[Start of section]
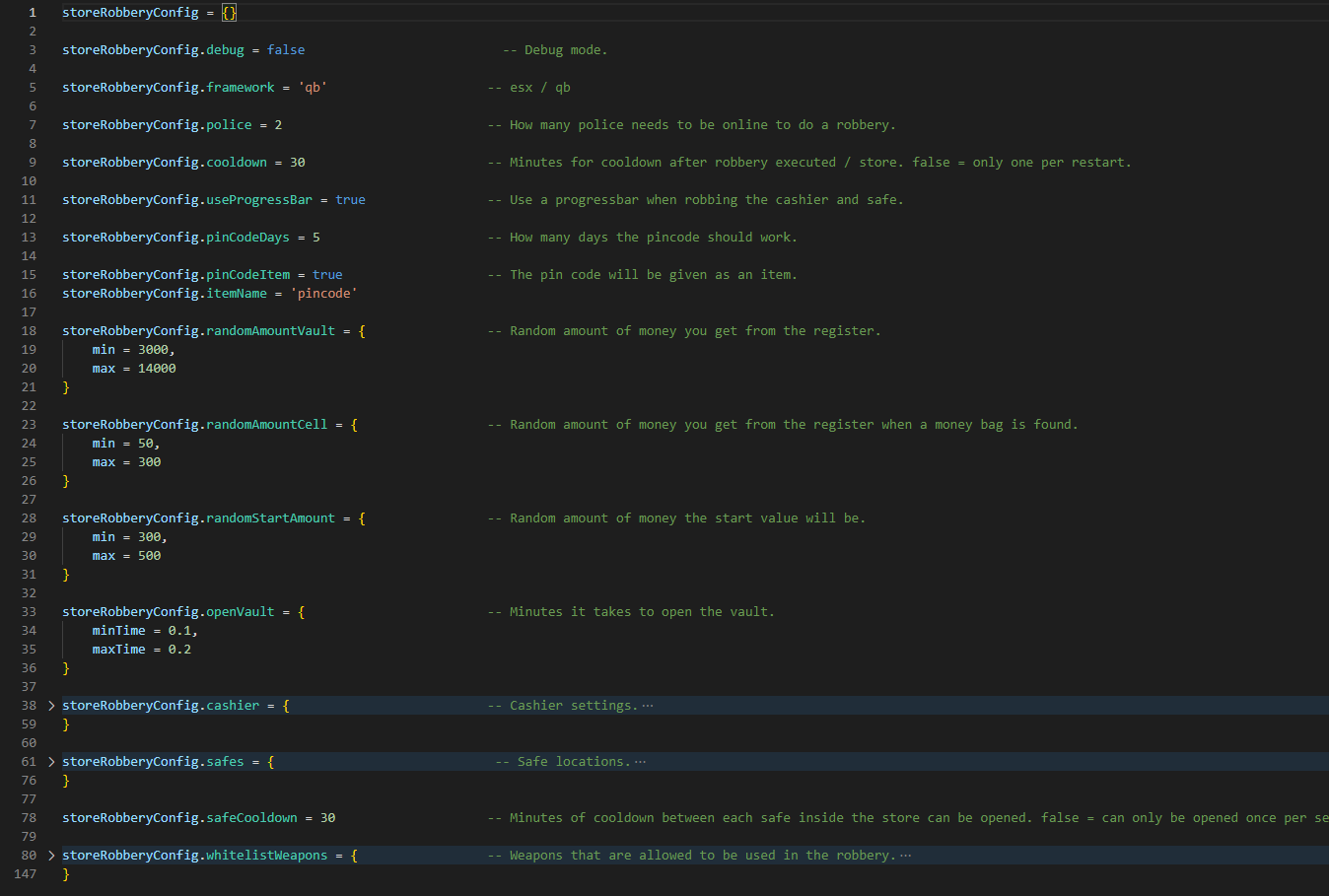This screenshot has height=896, width=1329.
Task: Click line number 18 in the gutter
Action: 29,331
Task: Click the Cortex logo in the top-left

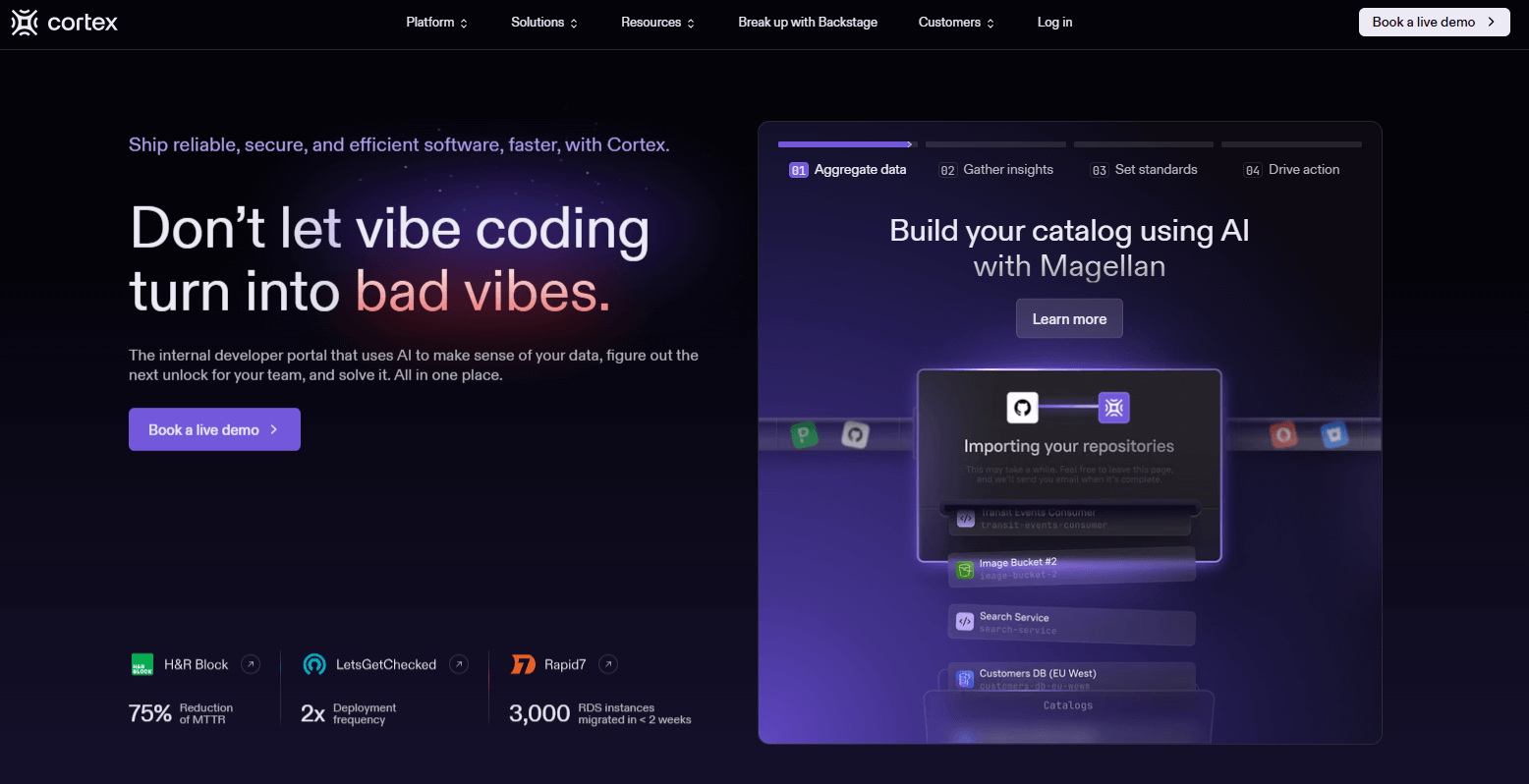Action: (x=63, y=22)
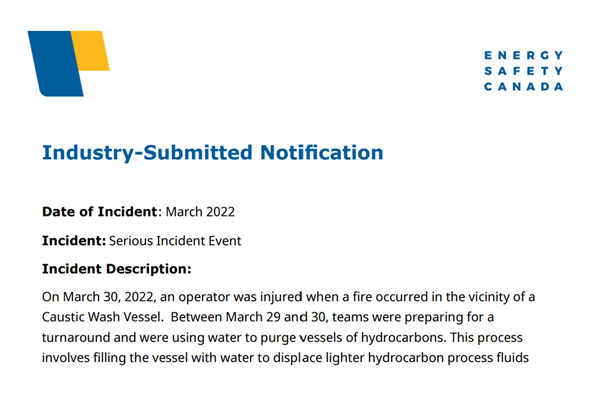The image size is (600, 400).
Task: Click the word ENERGY in the wordmark
Action: pyautogui.click(x=523, y=55)
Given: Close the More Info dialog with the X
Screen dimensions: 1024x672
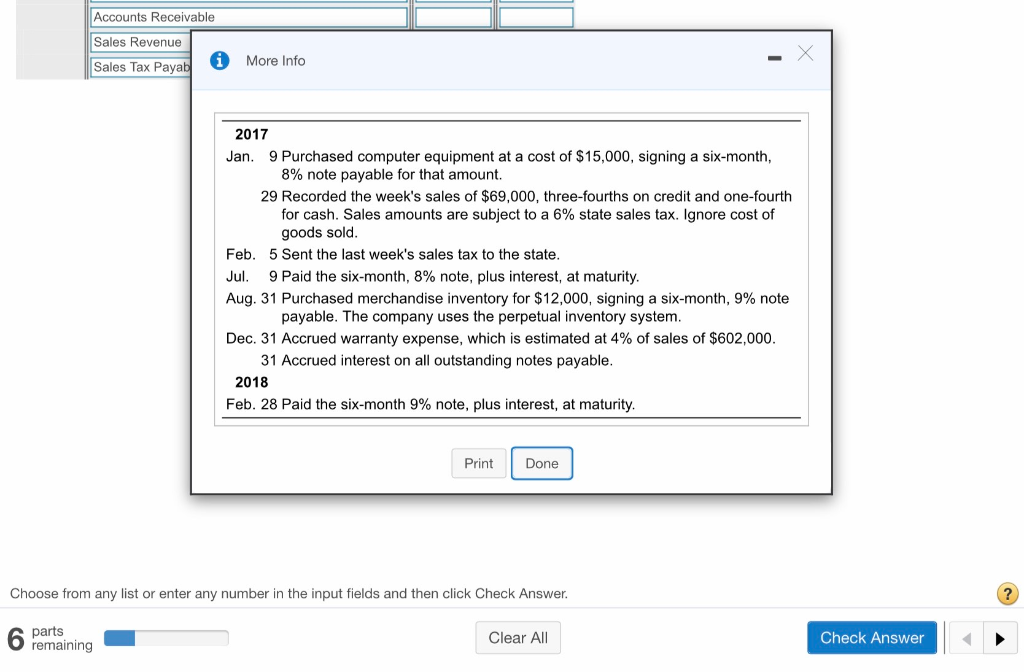Looking at the screenshot, I should click(x=805, y=54).
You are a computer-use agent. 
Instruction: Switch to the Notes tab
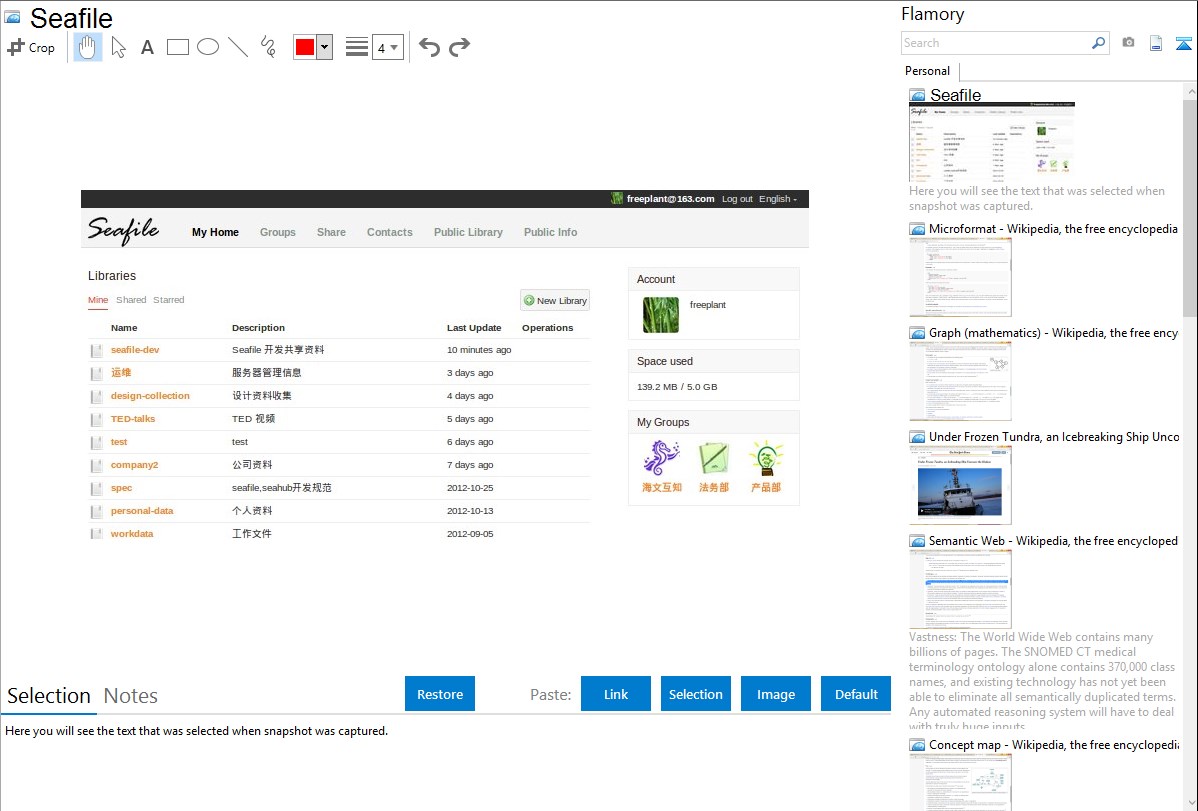tap(131, 696)
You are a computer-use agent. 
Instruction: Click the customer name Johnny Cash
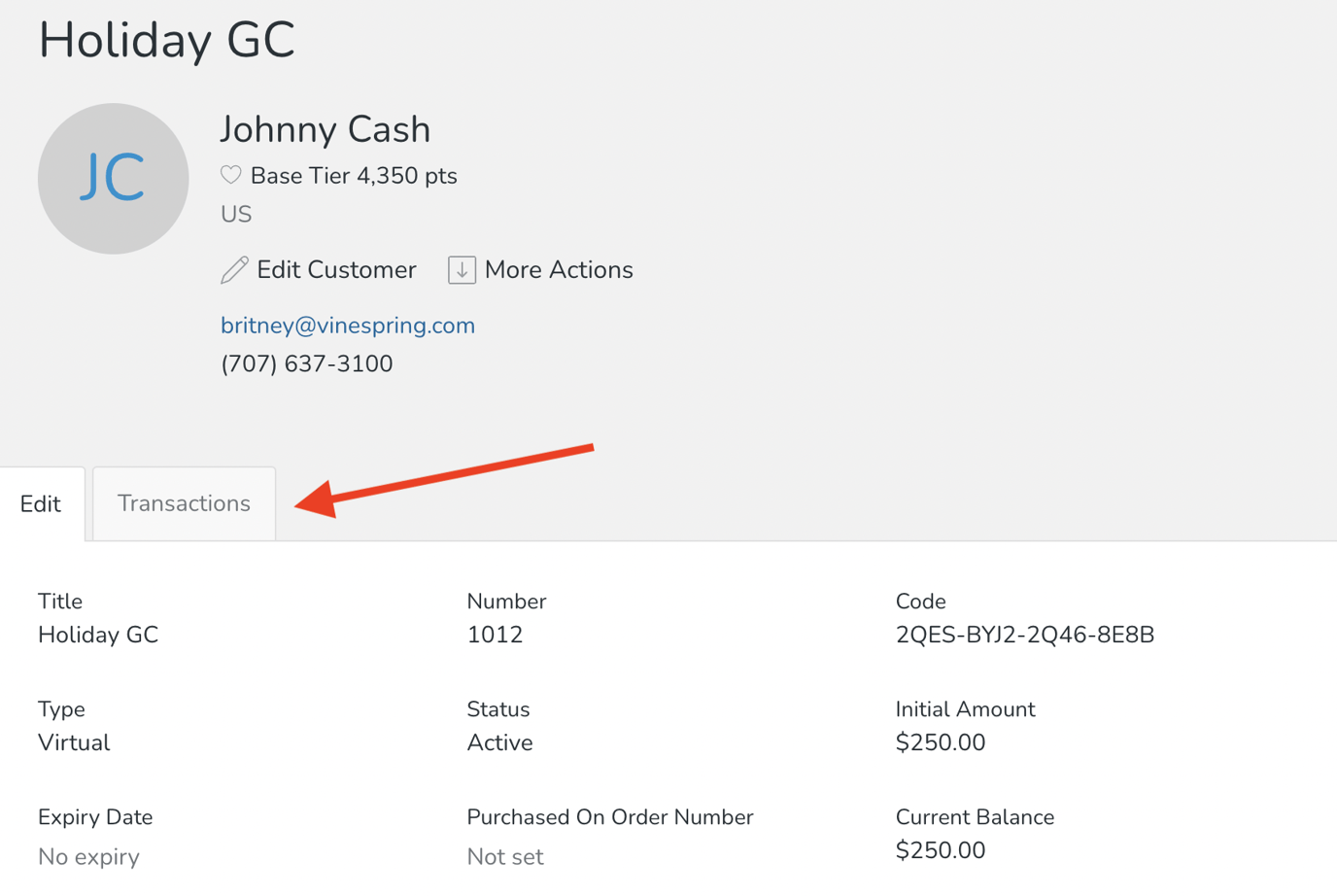(x=326, y=128)
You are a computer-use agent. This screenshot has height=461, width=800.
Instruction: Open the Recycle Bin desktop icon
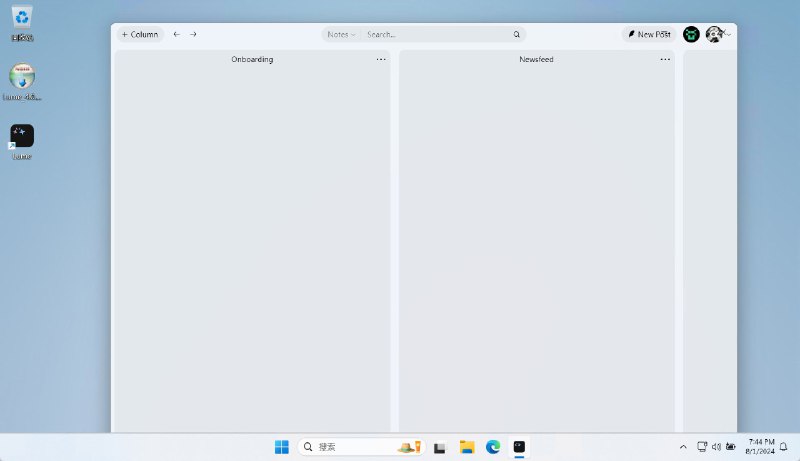point(22,22)
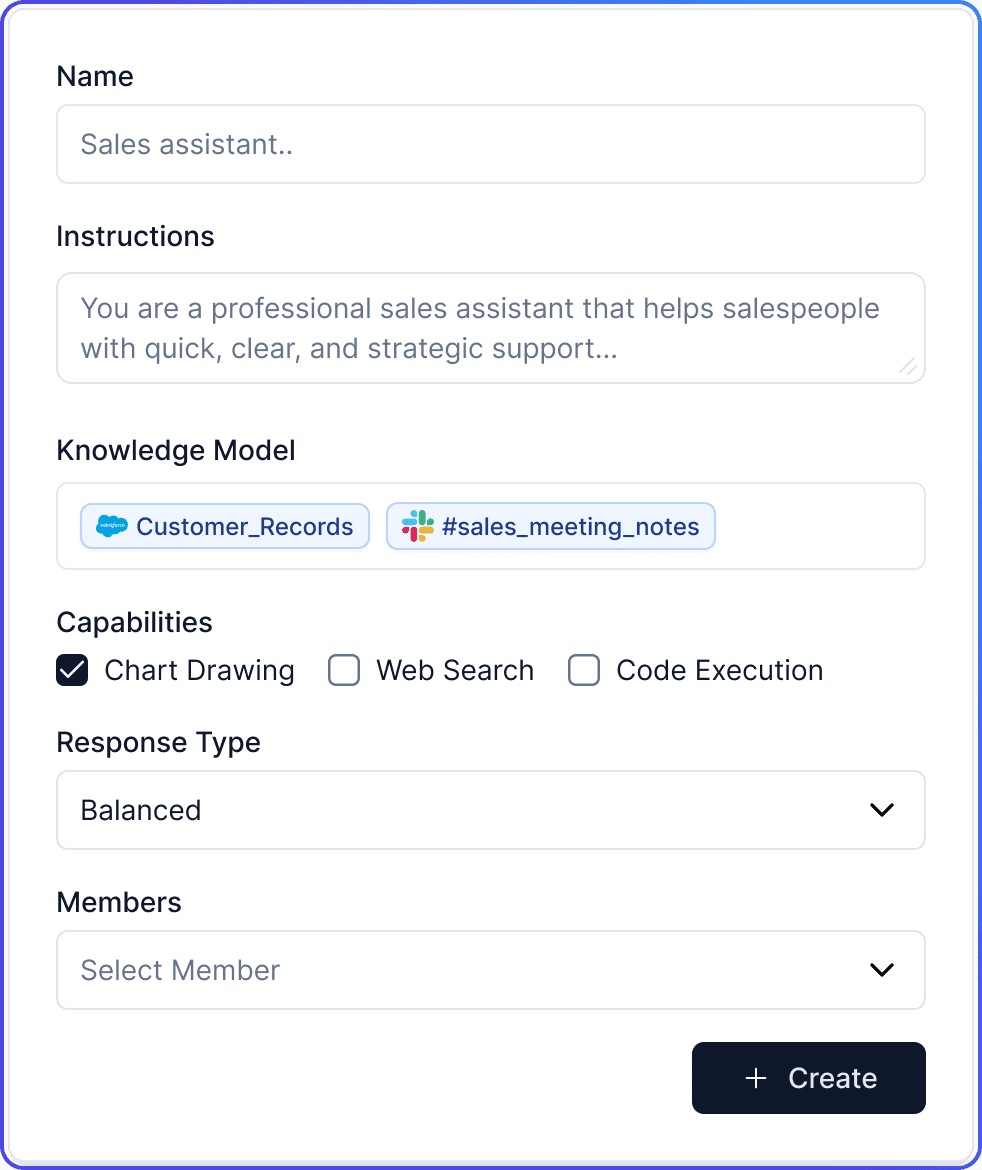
[End of section]
A word-for-word repeat is expected of the lines from the one with "Given: Close the More Info dialog with the X" to the end of the data, both included; pictures are not part of it.

Response below →
Given: Close the More Info dialog with the X
Screen dimensions: 1024x672
Looking at the screenshot, I should click(x=805, y=54).
You are a computer-use agent. 
Instruction: Switch to the Notes tab
tap(131, 696)
You are a computer-use agent. 
Instruction: Click the customer name Johnny Cash
(x=326, y=128)
You are a computer-use agent. This screenshot has height=461, width=800.
Instruction: Open the Recycle Bin desktop icon
point(22,22)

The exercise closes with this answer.